Una valutazione eccezionale, giustificata dalla rarità e del mistero che lo circonda. Mai esposto e oggetto fino ad oggi di indagini limitate, il manoscritto sembra quindi destinato a catalizzare l’interesse di specialisti, istituzioni e collezionisti internazionali. Un’attenzione che si comprende pienamente solo se lo si colloca all’interno del suo contesto originario. Il volume appartiene infatti al Ciclo Lancillotto-Graal, o Ciclo della Vulgata, una delle più ampie architetture narrative del Medioevo europeo dedicate alla materia arturiana. 

Del corpus complessivo, stimato in circa duecento manoscritti oggi noti, solo una piccola parte (circa sette esemplari) è sopravvissuta conservando la sua integrità. Se guardiamo a quelli disponibili sul mercato privato, il numero di esemplari scende a tre.
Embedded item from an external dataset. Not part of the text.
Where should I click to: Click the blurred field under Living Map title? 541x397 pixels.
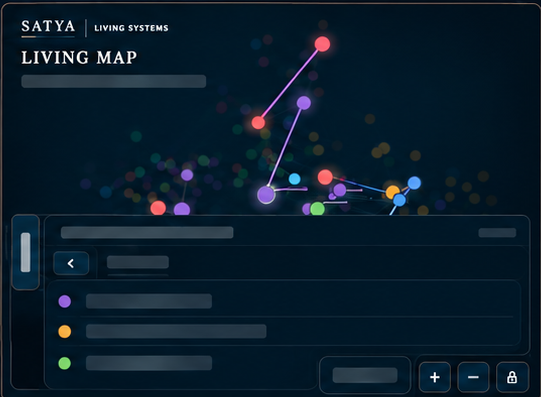(114, 81)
Databile attorno al 1300 e probabilmente realizzato a Metz, il codice raccoglie i primi tre testi del ciclo arturiano: la storia del Santo Graal, la nascita di Merlino e le sue prime vicende alla corte di Artù. Una struttura che già nel Medioevo circolava spesso come nucleo narrativo autonomo. Lo suggerisce anche la pagina finale lasciata intenzionalmente bianca, come a sancire la conclusione di un’opera compiuta e autosufficiente.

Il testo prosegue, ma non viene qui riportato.